Para entrar en la Basílica de San Pedro hay que pagar una cantidad módica, y un poco más si uno quiere evitar las inmensas filas de visitantes que se extienden por los costados de la plaza. Entrar en la iglesia más grande del mundo, cuya construcción comenzó el 18 de abril de 1506 por orden del Papa Julio II, tiene un precio, aunque no sea elevado. Un precio que vale la pena pagar para visitar el suntuoso edificio construido en el lugar donde San Pedro, el primer Papa, fue enterrado tras sufrir el martirio de la crucifixión durante el reinado de Nerón.

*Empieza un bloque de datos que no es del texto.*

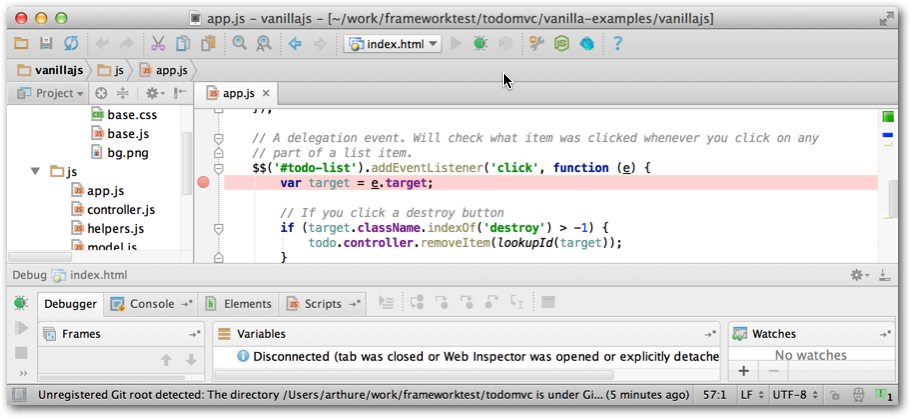Click the Back navigation arrow

pyautogui.click(x=295, y=44)
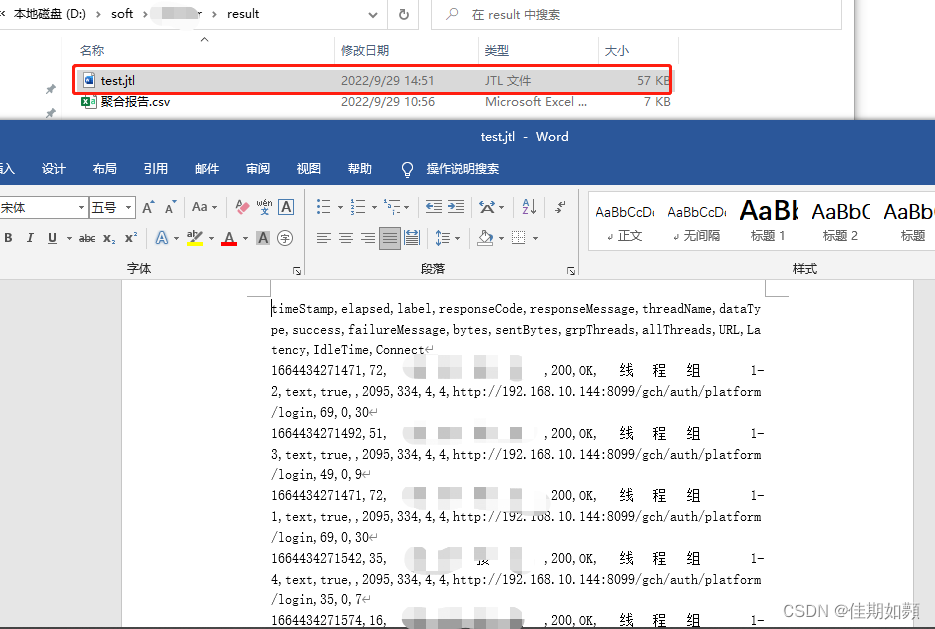Switch to the 视图 ribbon tab
The width and height of the screenshot is (935, 629).
pos(309,168)
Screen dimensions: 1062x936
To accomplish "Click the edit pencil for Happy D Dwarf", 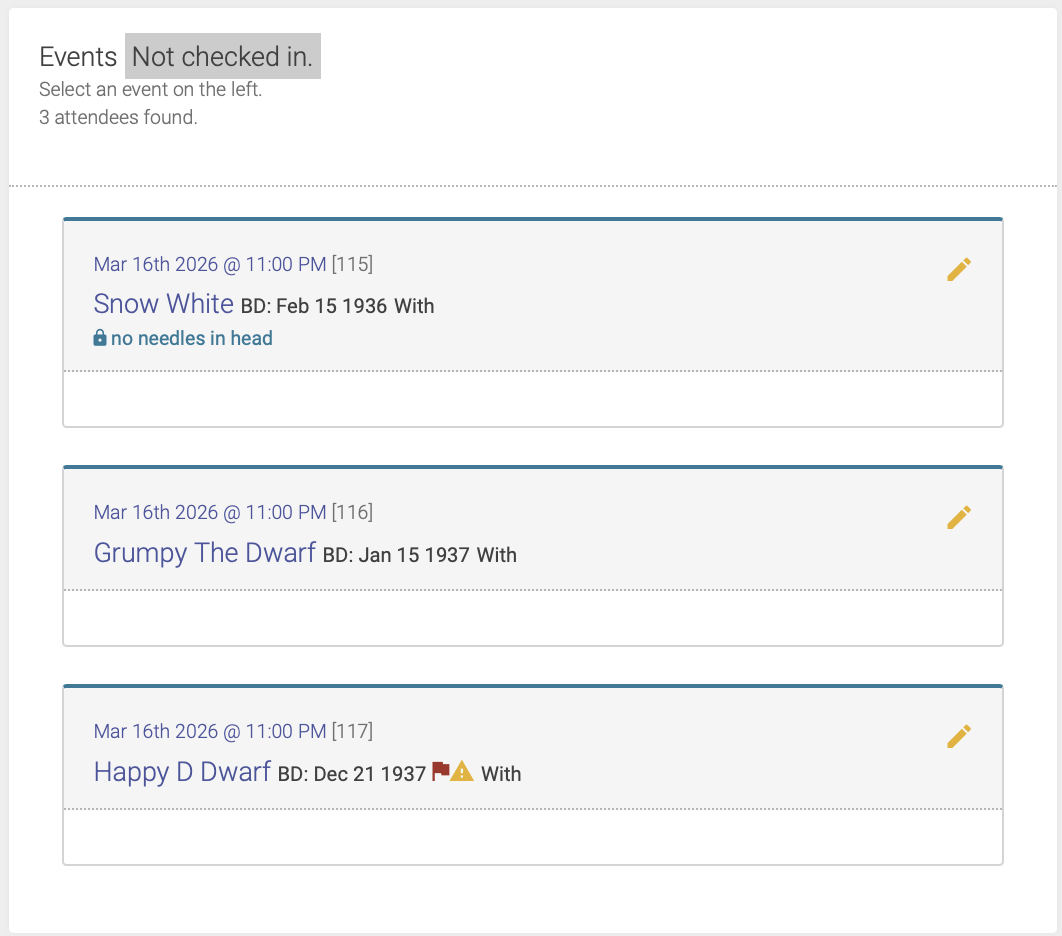I will click(958, 736).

Al salir de la basílica, los turistas se topan con los mendigos, desparramados entre los mármoles del Vaticano. Algunas mujeres indigentes parecen salidas de un cuadro del Renacimiento; dobladas en dos, o echadas en el piso, jamás muestran la cara. Solo extienden una mano que porta un vaso plástico con monedas, pidiendo una limosna, invocando la caridad de los visitantes. Casi nadie les da dinero.

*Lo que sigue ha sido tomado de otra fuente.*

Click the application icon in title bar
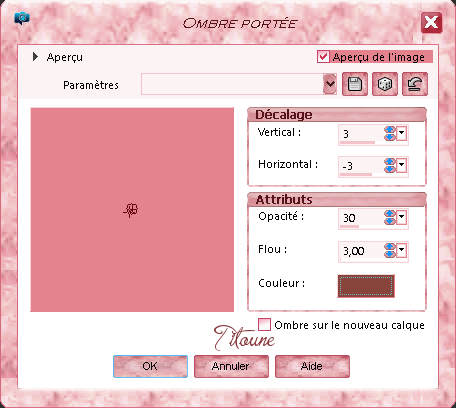Screen dimensions: 456x408 [22, 19]
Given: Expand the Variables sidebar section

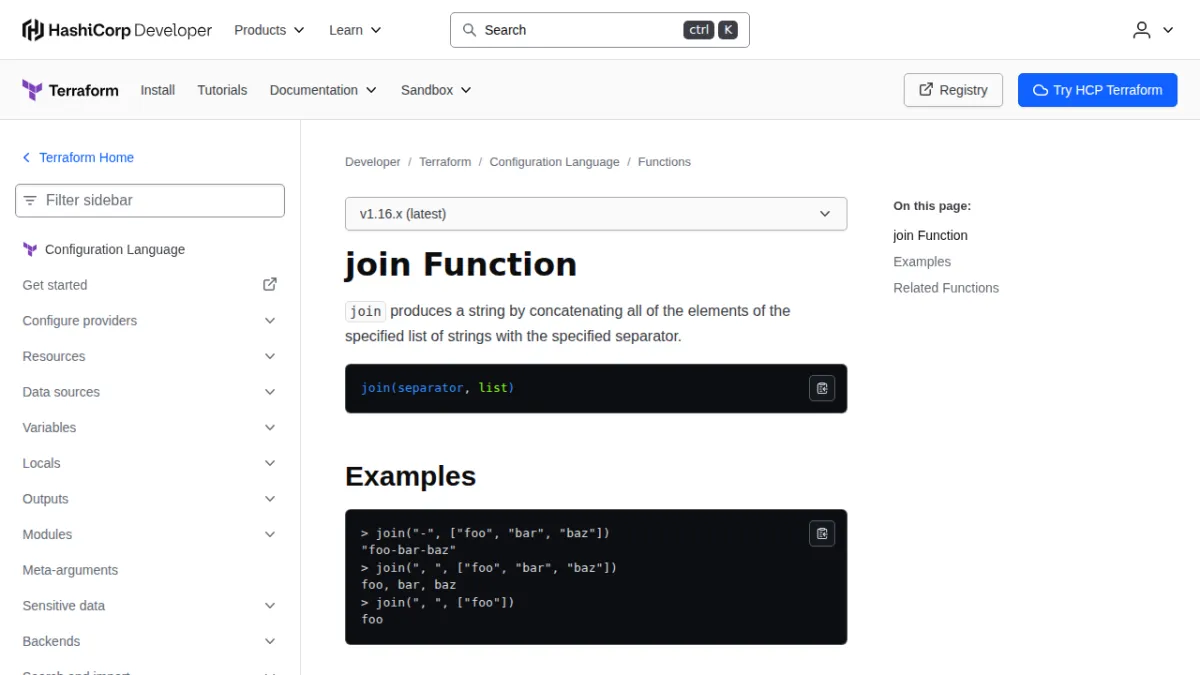Looking at the screenshot, I should (149, 428).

En Roma hay unos ocho mil desamparados. El Papa Francisco ha dispuesto baños en la Plaza de San Pedro para que los mendigos se puedan asear, sin costo alguno, y también les ha abierto un dormitorio gratis. Pero hay que hacer más.

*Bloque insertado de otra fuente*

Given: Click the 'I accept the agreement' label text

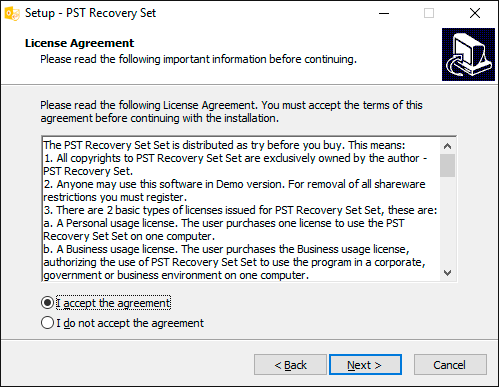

Es tarde en la noche; sin embargo, todavía en la escalinata de la iglesia de la Trinità dei Monti, que los angloparlantes conocen como the Spanish Steps, hay turistas sentados en los escalones. Enfrente, en el enorme edificio entre la Piazza di Spagna y la Piazza Mignanelli que alberga a la embajada española y a la del Vaticano, siempre hay soldados de guardia.

Dos mujeres desamparadas, de edad avanzada, se acomodan para pernoctar en el portal de un edificio de la plaza, envueltas en mantas raídas para protegerse del frío nocturno. Un soldado joven, de la posta de las embajadas, se acerca a las mujeres con dos latas de refresco.

Las mendigas alzan la mirada y el soldado les entrega las bebidas.

–Abríguense bien –les dice–. Avísenme si necesitan algo. Que tengan buenas noches.

Los turistas sentados en la escalinata de la Trinità dei Monti empiezan a retirarse a los hoteles. Ignoro si alguno de ellos reparó en el inesperado gesto humanitario del soldado bajo la noche romana.